A segunda impressão se dá quando percebo que a literatura não é, não foi e não será um ciclo que nos prende a uma só interpretação e feitura. Pelo contrário: a magia da literatura está justamente aí, em não ter sido terminada, em estar pura, em estado de latência, e nós precisarmos arrancar os significados pessoais que cada um “estamos” capazes, naquele momento de nossa vida, de descobrirmos. “Estamos” porque a significação que os textos literários adquirem em nossa vida dependem de vários fatores, entre eles: o período da vida pelo qual estamos passando, o nosso estado de espírito, de maturidade, a nossa experiência literária…
Rosa conseguiu, em sua época, um processo inovador que chocou muitos brasileiros e lusitanos. As palavras recriadas ganham força e significado novos:
“As metáforas de Guimarães Rosa são tantas e tão originais que produzem um efeito poético radical: o efeito de ressaca do significado novo sobre o significado corrente. A gente lê, por exemplo, que ‘o sabiá veio molhar o pio no poço, que é bom ressoador’, e não fica apenas com uma admirável vocação acústica; as palavras `molhar’ e `poço’ descongelam-se, libertam-se da sua hibernação dicionarística ou corrente, e perturbam como um reachado todavia surpreendente.” (Oscar Lopes – crítico português)

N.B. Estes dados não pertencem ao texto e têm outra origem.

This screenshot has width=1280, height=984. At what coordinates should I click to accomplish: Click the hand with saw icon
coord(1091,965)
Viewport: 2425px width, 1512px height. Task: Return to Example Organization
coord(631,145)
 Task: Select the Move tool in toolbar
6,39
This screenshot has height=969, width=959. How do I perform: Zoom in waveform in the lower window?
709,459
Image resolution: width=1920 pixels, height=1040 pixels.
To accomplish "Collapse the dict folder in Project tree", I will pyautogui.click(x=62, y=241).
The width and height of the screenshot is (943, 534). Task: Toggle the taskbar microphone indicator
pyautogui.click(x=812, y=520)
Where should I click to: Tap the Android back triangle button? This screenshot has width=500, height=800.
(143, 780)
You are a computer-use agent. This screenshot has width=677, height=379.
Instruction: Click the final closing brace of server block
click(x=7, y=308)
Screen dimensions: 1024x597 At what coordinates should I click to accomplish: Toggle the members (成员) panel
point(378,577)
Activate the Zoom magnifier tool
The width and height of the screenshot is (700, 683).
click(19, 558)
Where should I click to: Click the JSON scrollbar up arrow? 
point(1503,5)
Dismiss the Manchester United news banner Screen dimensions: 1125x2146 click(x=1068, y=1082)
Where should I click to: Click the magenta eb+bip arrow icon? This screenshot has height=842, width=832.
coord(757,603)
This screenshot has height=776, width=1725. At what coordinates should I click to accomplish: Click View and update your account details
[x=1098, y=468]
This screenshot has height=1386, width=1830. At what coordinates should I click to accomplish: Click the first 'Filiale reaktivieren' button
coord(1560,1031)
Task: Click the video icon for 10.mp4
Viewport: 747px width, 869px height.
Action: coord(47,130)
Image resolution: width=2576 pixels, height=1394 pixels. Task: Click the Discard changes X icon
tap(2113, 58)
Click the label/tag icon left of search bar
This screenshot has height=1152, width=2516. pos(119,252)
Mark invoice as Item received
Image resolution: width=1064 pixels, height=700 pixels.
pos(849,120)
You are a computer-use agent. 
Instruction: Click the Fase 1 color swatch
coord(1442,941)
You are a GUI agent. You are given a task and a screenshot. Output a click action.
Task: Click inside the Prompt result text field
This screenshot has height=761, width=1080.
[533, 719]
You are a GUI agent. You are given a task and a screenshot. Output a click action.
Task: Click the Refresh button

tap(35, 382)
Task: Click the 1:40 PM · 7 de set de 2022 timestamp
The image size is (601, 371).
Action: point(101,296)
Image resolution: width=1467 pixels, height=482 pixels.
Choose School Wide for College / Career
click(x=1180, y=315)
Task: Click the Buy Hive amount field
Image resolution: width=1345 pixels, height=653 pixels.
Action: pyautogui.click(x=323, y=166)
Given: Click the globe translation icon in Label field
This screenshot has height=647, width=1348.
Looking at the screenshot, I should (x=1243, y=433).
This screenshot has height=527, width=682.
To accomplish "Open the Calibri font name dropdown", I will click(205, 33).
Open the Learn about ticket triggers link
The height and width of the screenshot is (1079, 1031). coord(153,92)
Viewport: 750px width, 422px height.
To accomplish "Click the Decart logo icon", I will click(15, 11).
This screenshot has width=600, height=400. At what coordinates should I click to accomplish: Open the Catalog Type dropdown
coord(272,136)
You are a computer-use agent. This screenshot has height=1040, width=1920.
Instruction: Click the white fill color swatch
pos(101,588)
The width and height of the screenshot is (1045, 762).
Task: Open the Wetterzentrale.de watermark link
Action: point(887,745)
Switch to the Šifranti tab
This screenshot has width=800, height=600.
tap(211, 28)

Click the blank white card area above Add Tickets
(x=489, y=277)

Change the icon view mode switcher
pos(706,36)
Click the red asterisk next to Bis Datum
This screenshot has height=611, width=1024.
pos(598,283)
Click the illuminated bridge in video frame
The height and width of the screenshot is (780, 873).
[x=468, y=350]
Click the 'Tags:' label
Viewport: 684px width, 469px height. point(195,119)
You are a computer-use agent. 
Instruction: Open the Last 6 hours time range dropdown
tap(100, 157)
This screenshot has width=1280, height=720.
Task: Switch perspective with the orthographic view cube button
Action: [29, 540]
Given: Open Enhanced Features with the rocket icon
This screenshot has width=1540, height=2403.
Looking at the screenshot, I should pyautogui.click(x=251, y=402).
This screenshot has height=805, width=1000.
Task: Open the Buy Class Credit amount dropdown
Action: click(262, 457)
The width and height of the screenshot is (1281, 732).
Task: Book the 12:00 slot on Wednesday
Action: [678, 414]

Rosa, quando faz essa inovação com a linguagem, supera a ideia de “novidade” que muitos julgam que era a que ele tinha quando se propôs a escrever (embora eu acredite que sua intenção sempre esteve muito além). Abriu um mundo “extra” para aqueles que se propõe a se entregar ao processo literário, que é construído por fantasia, adaptações às realidades individuais do leitor,
“O senhor… Mire e veja: o mais importante e bonito, do mundo, é isto: que as pessoas não estão sempre iguais, ainda não foram terminadas – mas que elas vão sempre mudando. Afinam ou desafinam. Verdade maior. É o que a vida me ensinou. Isso que me alegra, montão.”
Logo, concluo que esse texto não tem conclusão. Esse texto fica aberto às interpretações que aqueles que se dispuserem a essa tarefa irão conseguir: ver nascer novas visões pessoais, mais puras e mais bonitas da vida, da natureza, do homem, do amor, da relação homem/mulher, da linguagem sendo utilizada para explicar o que está trancado dentro de nós. A literatura é igual à vida: não possui um “enfim”, já que acredito, assim como Rosa, que
“Viver é etecétera.”
*Marcela de Souza Batista. Graduada em Letras pela Universidade Federal de Ouro Preto e pós-graduanda em Língua Portuguesa e Literatura Brasileira. Trabalha como professora de Literatura, Língua Portuguesa, Redação e Redação Técnica. Participou da coletânea literária Blônicas 2: A vez dos leitores, da Editora Nova Esfera e da coletânea Marcas Eternas: Contos de Amor, da Editora Andross.